WHAT IS REQUIRED:
Line by line, output everything from the one that contains "Image resolution: width=419" through the end of the material below, exactly as written and with no pictures.

INFORMATION SHOWN:

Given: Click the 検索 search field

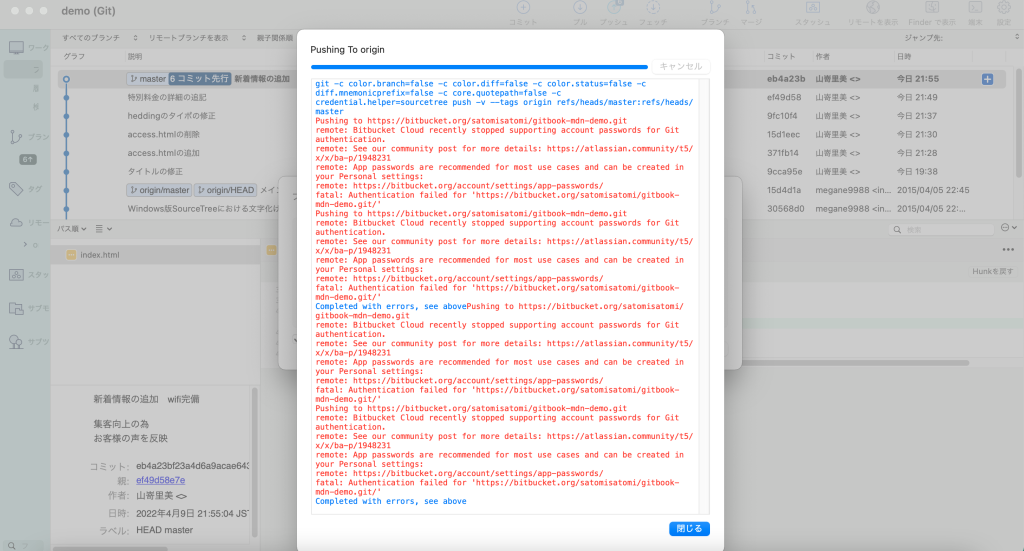Looking at the screenshot, I should click(940, 229).
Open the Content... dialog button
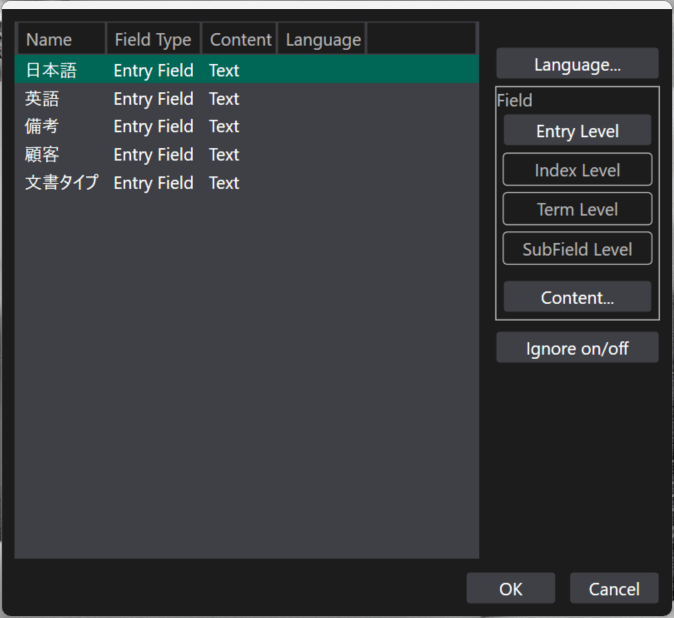The height and width of the screenshot is (618, 674). tap(577, 297)
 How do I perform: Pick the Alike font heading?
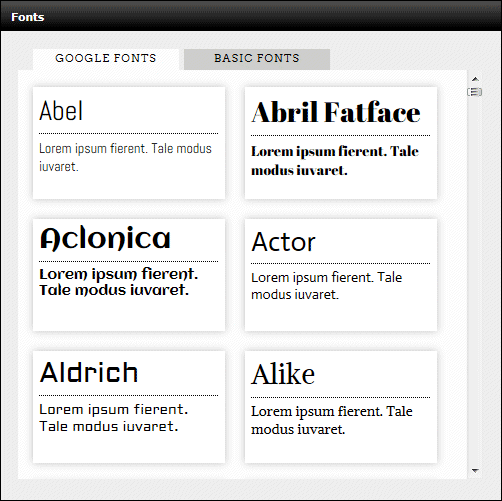(283, 374)
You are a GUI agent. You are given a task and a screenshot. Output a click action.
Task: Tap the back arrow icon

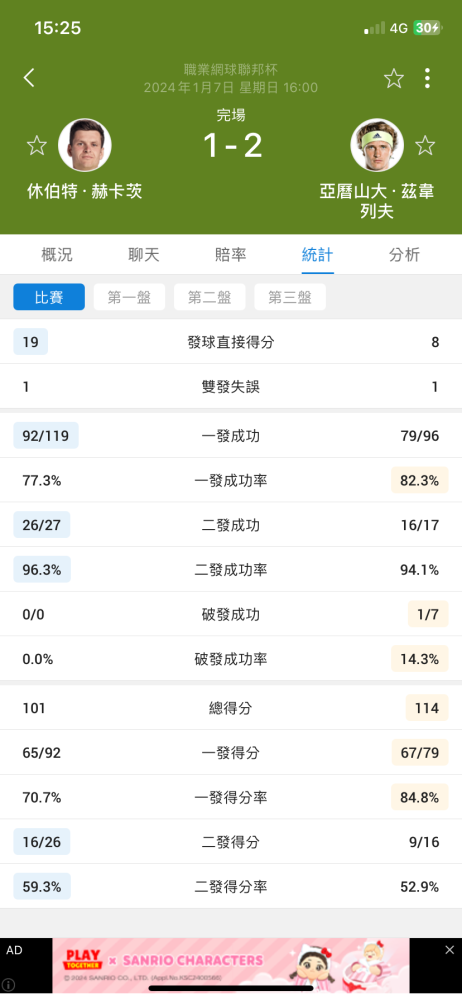point(29,78)
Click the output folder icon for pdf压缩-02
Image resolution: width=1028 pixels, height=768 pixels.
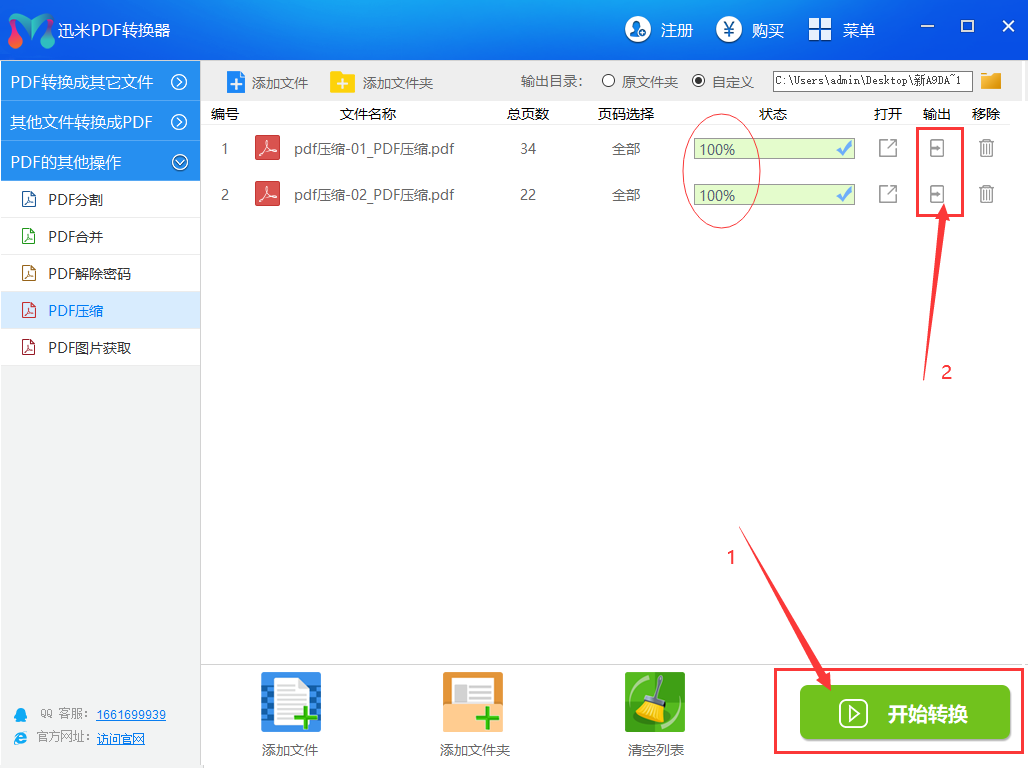[937, 194]
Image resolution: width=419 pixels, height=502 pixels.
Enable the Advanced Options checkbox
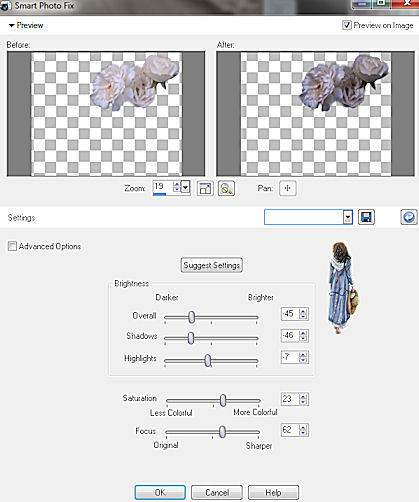[12, 246]
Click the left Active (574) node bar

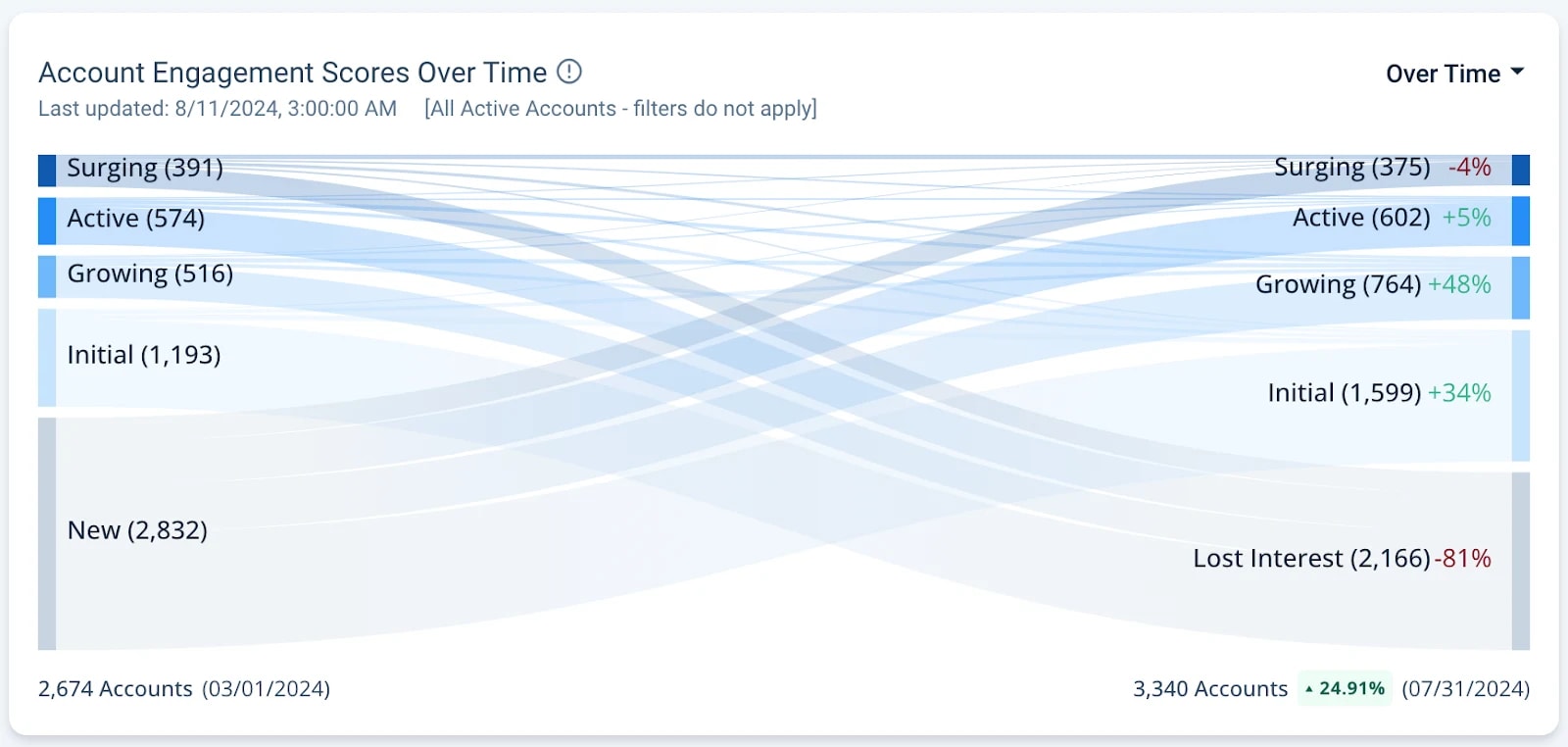coord(47,221)
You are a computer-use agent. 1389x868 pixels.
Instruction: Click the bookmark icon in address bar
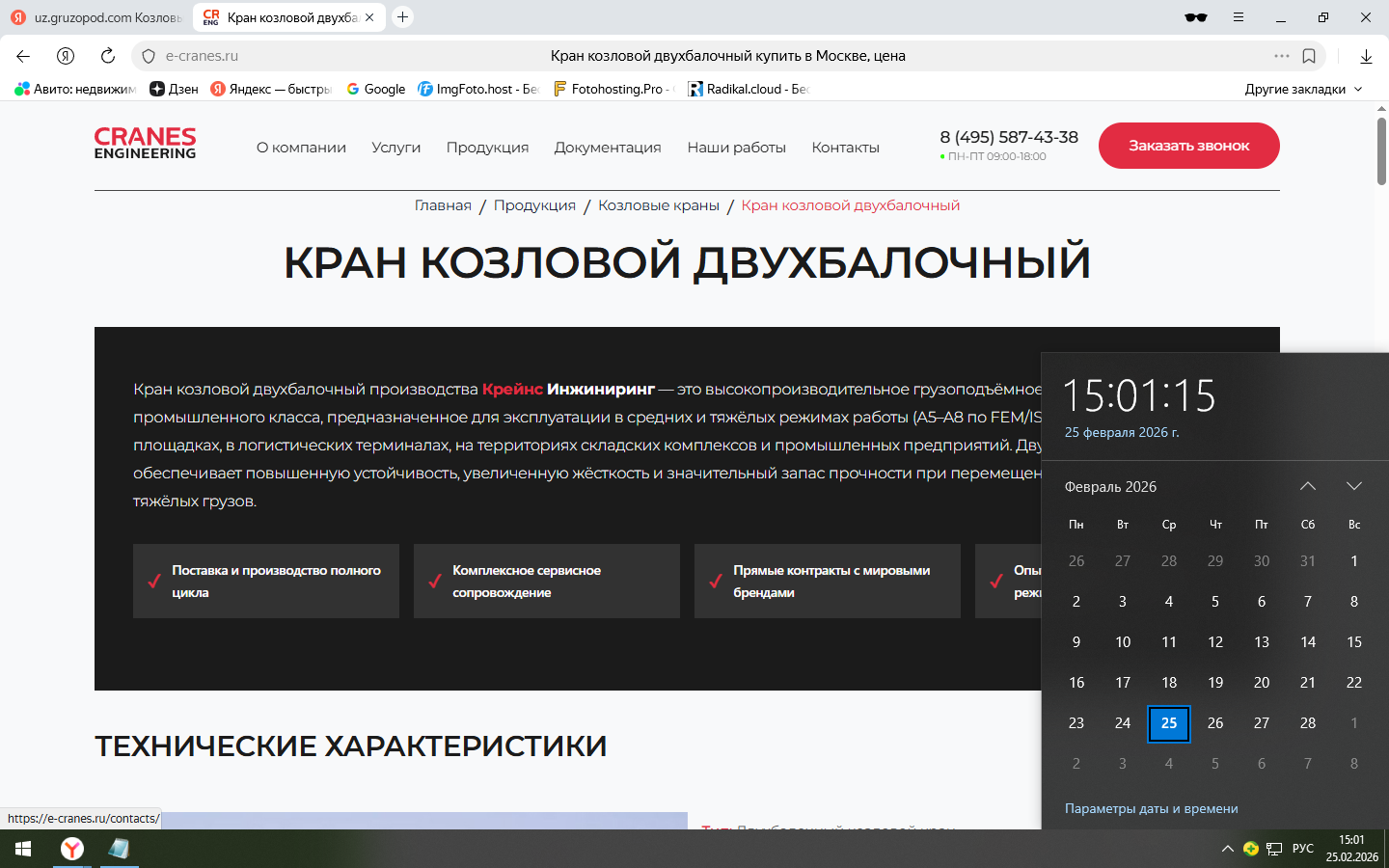1309,56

ANSWER TO THIS TASK:
Image resolution: width=419 pixels, height=502 pixels.
Enable the Advanced Options checkbox
[12, 246]
Click the left Active (574) node bar

coord(47,221)
You are a computer-use agent. 1389x868 pixels.
Instruction: Click the bookmark icon in address bar
1309,56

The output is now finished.